Work instruction:
Can you give the material below as a Markdown table with the columns "Row" and "Line", one numbered row per line and blank lines left out?

Material supplied:

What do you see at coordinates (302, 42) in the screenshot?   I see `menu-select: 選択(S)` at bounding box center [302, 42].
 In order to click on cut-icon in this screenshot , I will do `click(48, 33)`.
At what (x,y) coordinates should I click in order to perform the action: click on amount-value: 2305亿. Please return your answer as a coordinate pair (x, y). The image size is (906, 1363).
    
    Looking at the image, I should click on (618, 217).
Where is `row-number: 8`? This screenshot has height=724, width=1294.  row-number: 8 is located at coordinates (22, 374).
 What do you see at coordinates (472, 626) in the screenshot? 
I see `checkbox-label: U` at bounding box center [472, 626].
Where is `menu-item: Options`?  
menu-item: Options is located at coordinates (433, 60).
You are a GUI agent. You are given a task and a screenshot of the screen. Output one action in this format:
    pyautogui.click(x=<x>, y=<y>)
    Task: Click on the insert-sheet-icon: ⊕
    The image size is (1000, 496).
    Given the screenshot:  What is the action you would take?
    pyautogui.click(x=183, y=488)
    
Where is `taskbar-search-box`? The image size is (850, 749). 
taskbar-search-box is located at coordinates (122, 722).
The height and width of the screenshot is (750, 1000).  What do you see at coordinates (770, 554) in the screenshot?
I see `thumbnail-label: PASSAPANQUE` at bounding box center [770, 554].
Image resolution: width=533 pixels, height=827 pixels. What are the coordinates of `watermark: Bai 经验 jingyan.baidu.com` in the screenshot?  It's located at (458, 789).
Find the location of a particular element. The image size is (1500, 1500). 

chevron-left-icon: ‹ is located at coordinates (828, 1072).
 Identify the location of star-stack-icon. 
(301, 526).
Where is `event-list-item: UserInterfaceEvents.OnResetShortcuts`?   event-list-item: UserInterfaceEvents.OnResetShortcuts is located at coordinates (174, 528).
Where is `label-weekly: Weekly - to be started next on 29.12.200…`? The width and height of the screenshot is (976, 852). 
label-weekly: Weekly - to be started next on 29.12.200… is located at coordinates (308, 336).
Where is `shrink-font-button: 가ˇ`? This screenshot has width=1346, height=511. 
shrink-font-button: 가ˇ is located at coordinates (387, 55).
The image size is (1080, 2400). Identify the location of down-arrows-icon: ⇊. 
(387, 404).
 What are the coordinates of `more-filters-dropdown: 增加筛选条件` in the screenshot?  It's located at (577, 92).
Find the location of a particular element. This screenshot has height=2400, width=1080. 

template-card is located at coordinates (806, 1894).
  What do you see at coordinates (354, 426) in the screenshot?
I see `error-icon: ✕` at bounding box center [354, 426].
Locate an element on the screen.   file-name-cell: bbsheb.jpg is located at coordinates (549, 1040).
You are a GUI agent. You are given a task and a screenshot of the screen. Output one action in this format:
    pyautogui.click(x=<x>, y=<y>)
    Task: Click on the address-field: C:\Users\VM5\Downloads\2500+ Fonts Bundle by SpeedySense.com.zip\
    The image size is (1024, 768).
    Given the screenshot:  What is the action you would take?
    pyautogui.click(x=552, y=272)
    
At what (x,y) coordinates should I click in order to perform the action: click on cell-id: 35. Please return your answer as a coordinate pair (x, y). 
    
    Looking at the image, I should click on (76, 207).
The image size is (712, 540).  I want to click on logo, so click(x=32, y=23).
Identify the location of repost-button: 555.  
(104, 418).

Written response:
| Row | Line |
|---|---|
| 1 | What do you see at coordinates (302, 42) in the screenshot?   I see `menu-select: 選択(S)` at bounding box center [302, 42]. |
| 2 |  In order to click on cut-icon in this screenshot , I will do `click(48, 33)`. |
| 3 | At what (x,y) coordinates should I click in order to perform the action: click on amount-value: 2305亿. Please return your answer as a coordinate pair (x, y). The image size is (906, 1363). |
| 4 |     Looking at the image, I should click on (618, 217). |
| 5 | Where is `row-number: 8`? This screenshot has height=724, width=1294.  row-number: 8 is located at coordinates (22, 374). |
| 6 |  What do you see at coordinates (472, 626) in the screenshot?  |
| 7 | I see `checkbox-label: U` at bounding box center [472, 626]. |
| 8 | Where is `menu-item: Options`?   |
| 9 | menu-item: Options is located at coordinates (433, 60). |
| 10 | You are a GUI agent. You are given a task and a screenshot of the screen. Output one action in this format: |
| 11 |     pyautogui.click(x=<x>, y=<y>) |
| 12 |     Task: Click on the insert-sheet-icon: ⊕ |
| 13 |     The image size is (1000, 496). |
| 14 |     Given the screenshot:  What is the action you would take? |
| 15 |     pyautogui.click(x=183, y=488) |
| 16 | Where is `taskbar-search-box`? The image size is (850, 749).  |
| 17 | taskbar-search-box is located at coordinates (122, 722). |
| 18 | The height and width of the screenshot is (750, 1000).  What do you see at coordinates (770, 554) in the screenshot? |
| 19 | I see `thumbnail-label: PASSAPANQUE` at bounding box center [770, 554]. |
| 20 | Image resolution: width=533 pixels, height=827 pixels. What are the coordinates of `watermark: Bai 经验 jingyan.baidu.com` in the screenshot?  It's located at (458, 789). |
| 21 | Find the location of a particular element. The image size is (1500, 1500).  |
| 22 | chevron-left-icon: ‹ is located at coordinates (828, 1072). |
| 23 |  Identify the location of star-stack-icon.  |
| 24 | (301, 526). |
| 25 | Where is `event-list-item: UserInterfaceEvents.OnResetShortcuts`?   event-list-item: UserInterfaceEvents.OnResetShortcuts is located at coordinates (174, 528). |
| 26 | Where is `label-weekly: Weekly - to be started next on 29.12.200…`? The width and height of the screenshot is (976, 852).  |
| 27 | label-weekly: Weekly - to be started next on 29.12.200… is located at coordinates (308, 336). |
| 28 | Where is `shrink-font-button: 가ˇ`? This screenshot has width=1346, height=511.  |
| 29 | shrink-font-button: 가ˇ is located at coordinates (387, 55). |
| 30 | The image size is (1080, 2400). Identify the location of down-arrows-icon: ⇊.  |
| 31 | (387, 404). |
| 32 |  What are the coordinates of `more-filters-dropdown: 增加筛选条件` in the screenshot?  It's located at (577, 92). |
| 33 | Find the location of a particular element. This screenshot has height=2400, width=1080.  |
| 34 | template-card is located at coordinates (806, 1894). |
| 35 |   What do you see at coordinates (354, 426) in the screenshot? |
| 36 | I see `error-icon: ✕` at bounding box center [354, 426]. |
| 37 | Locate an element on the screen.   file-name-cell: bbsheb.jpg is located at coordinates (549, 1040). |
| 38 | You are a GUI agent. You are given a task and a screenshot of the screen. Output one action in this format: |
| 39 |     pyautogui.click(x=<x>, y=<y>) |
| 40 |     Task: Click on the address-field: C:\Users\VM5\Downloads\2500+ Fonts Bundle by SpeedySense.com.zip\ |
| 41 |     The image size is (1024, 768). |
| 42 |     Given the screenshot:  What is the action you would take? |
| 43 |     pyautogui.click(x=552, y=272) |
| 44 | At what (x,y) coordinates should I click in order to perform the action: click on cell-id: 35. Please return your answer as a coordinate pair (x, y).  |
| 45 |     Looking at the image, I should click on (76, 207). |
| 46 | The image size is (712, 540).  I want to click on logo, so click(x=32, y=23). |
| 47 | Identify the location of repost-button: 555.   |
| 48 | (104, 418). |